LIBRI / Lucrezia Bottiglieri e il suo “Amor proprio”

“Se penso a questa esperienza mi viene in mente che anche dalle cose più difficili possono nascere cose straordinarie. Inizialmente l’ho vissuta con fatica ma ha poi portato a qualcosa di grande”. Lucrezia Bottiglieri, una giovane psicologa romana di 29 anni, ripercorre con queste parole il percorso che l’ha portata a scrivere Amor proprio.

Il libro, edito da Pessime idee Edizioni, sarà disponibile negli store a partire da giugno, riporta l’autrice al concetto di resilienza, “alla capacità – riassume lei – di trarre cose positive da un qualcosa di negativo”. Perché, come ribadisce Lucrezia, “anche se le cose sembrano difficili, alla fine arriva sempre qualcosa di positivo, se qualcuno riesce a cogliere il messaggio”.

Ciao Lucrezia, come mai hai scritto questo libro? Cosa ti ha spinta?

“E’ una storia personale che mi ha spinta a farlo… Una rielaborazione. Stava li da un po’, frullava, frullava, finché poi alla fine di notte mi è presa l’ispirazione… Mi rigiravo nel letto, ho acceso il computer ed ho iniziato a scrivere. Quella sera ho scritto mezza pagina… Mi sono detta ‘ma dove vado io?’ Ho preso e chiuso il pc. E invece, sei mesi dopo, l’ho riaperto e a quanto pare ce l’ho fatta”

Veniamo alla trama…

“E’ la storia di una figlia che riceve una lettera da un padre che è andato via quanto lei era molto piccola… Questa lettera scatena una serie di eventi che rivoluzionano tutta la sua vita e la portano a intraprendere un viaggio alla ricerca di un padre sconosciuto”
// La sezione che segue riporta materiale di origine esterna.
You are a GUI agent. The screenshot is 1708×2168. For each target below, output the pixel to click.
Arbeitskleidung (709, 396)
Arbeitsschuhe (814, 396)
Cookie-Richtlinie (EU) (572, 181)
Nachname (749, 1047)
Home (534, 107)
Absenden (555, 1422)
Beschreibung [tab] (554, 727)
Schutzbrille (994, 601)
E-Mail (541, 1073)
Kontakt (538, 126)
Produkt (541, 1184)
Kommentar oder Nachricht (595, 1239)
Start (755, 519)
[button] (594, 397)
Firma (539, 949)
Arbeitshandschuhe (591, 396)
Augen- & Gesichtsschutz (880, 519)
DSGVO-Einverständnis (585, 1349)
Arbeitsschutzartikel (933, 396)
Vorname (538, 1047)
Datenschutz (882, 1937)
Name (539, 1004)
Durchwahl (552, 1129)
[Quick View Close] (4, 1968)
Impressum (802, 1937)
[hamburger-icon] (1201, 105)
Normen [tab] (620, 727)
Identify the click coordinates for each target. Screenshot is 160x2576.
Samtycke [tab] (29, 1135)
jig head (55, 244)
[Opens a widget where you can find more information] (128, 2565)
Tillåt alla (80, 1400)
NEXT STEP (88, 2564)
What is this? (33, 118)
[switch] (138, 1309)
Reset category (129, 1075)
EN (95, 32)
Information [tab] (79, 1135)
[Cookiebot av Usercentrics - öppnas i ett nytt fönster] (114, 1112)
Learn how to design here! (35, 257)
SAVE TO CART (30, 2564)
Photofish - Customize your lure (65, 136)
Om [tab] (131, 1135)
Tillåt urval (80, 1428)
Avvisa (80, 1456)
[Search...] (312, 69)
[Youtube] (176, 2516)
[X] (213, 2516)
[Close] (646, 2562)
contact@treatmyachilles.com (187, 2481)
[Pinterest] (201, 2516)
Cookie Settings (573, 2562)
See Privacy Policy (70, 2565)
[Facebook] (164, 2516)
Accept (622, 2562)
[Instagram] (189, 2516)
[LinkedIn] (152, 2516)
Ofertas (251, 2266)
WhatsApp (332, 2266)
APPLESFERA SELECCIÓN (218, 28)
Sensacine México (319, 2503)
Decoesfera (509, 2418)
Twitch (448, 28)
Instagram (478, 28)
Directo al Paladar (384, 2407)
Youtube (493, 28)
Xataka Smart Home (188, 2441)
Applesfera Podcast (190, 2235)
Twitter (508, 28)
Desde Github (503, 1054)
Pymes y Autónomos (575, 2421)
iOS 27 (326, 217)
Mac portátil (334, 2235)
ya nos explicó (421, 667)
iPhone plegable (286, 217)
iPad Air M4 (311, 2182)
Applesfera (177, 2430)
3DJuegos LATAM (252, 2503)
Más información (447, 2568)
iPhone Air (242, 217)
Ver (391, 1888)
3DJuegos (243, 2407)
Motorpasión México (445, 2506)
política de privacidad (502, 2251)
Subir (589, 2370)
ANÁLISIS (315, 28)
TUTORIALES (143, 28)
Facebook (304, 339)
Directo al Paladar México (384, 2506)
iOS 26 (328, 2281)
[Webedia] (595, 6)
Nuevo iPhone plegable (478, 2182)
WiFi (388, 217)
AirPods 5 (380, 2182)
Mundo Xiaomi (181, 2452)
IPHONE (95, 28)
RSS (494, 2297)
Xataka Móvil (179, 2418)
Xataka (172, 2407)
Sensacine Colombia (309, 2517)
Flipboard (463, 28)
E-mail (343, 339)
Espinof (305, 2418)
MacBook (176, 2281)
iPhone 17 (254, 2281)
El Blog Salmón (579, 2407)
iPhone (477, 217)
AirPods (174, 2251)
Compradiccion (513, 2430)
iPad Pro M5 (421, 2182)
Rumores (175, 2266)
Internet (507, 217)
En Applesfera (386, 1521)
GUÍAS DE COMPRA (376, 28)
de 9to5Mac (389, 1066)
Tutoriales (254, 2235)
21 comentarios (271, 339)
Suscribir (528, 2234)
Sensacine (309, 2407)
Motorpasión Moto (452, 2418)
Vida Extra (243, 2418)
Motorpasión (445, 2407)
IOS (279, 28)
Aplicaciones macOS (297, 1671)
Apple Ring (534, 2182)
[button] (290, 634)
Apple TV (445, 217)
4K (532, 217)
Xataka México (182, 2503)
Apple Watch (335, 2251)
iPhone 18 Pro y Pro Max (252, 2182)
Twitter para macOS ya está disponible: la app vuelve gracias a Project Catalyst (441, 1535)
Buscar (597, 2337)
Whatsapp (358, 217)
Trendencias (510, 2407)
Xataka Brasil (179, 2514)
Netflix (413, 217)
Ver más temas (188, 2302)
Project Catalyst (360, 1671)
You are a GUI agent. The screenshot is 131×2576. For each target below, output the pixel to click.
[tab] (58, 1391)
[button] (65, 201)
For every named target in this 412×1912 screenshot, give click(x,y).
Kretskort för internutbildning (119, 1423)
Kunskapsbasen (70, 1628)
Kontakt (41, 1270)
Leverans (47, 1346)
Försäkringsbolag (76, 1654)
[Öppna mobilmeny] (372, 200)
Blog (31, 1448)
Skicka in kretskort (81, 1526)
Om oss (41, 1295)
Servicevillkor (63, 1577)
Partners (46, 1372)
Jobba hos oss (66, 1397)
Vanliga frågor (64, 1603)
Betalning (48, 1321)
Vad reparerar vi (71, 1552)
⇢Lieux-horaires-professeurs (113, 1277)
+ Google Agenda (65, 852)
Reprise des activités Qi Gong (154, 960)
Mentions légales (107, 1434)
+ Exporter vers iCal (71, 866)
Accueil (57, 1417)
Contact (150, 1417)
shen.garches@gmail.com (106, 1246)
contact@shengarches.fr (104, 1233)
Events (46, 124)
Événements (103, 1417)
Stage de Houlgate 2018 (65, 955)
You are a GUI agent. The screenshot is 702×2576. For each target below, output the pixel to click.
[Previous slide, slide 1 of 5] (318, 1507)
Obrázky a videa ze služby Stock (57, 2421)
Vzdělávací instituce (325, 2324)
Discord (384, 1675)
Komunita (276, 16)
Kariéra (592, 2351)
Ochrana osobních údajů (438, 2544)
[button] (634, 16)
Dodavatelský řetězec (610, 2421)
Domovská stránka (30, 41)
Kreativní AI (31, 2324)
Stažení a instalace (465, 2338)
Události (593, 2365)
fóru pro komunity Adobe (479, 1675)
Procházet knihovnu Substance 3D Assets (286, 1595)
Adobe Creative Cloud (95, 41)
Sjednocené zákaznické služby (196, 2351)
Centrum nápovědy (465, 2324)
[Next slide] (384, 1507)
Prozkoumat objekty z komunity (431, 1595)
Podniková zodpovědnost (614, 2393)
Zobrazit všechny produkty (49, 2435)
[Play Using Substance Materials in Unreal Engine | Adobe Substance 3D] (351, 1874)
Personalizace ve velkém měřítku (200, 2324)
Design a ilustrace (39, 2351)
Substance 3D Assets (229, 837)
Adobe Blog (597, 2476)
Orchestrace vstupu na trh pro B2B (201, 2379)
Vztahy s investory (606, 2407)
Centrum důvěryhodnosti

Padre che poi questa ragazza ha incontrato?

“Non lo posso dire…”

Amor proprio o condiviso: quanto c’è dell’uno e dell’altro?

“Di amor proprio ce n’è la ricerca. La protagonista manca di amor proprio… E’ un qualcosa che acquisisce gradualmente. Più fa questo viaggio e più si scopre. Più si scopre e più si conosce e piano, piano, inizia ad amarsi. C’è tanto di amore condiviso e di amore ricercato, questo amore paterno che manca e che, in quanto tale, l’ha condizionata per tutta la vita”

Quanto ha pesato in questo viaggio l’amore materno?

“E’ un’ancora fondamentale nel libro, nel quale è particolarmente evidente. E’ il posto nel quale la protagonista ritorna sempre, in ogni momento difficile. Pesa positivamente. E’ un porto sicuro che la spinge ad andare avanti da sola, consapevole di avere questa certezza”

Come prendi questa tua nuova avventura di autrice e quali saranno le tue prossime mosse da questo punto di vista?

“L’ho presa con coraggio. All’inizi ero molto spaventata. Mi sono buttata e ci ho creduto. Ho conosciuto le persone che hanno fondato le Pessime idee Edizioni, Loris e Sara, e grazie a loro ci credo sempre un po’ di più. Tanto è anche merito loro che ci stanno credendo e mi stanno aiutando. L’idea è di promuoverlo in fiere ed eventi, una promozione ampia. Vediamo un po’, anche con il periodo che stiamo vivendo”.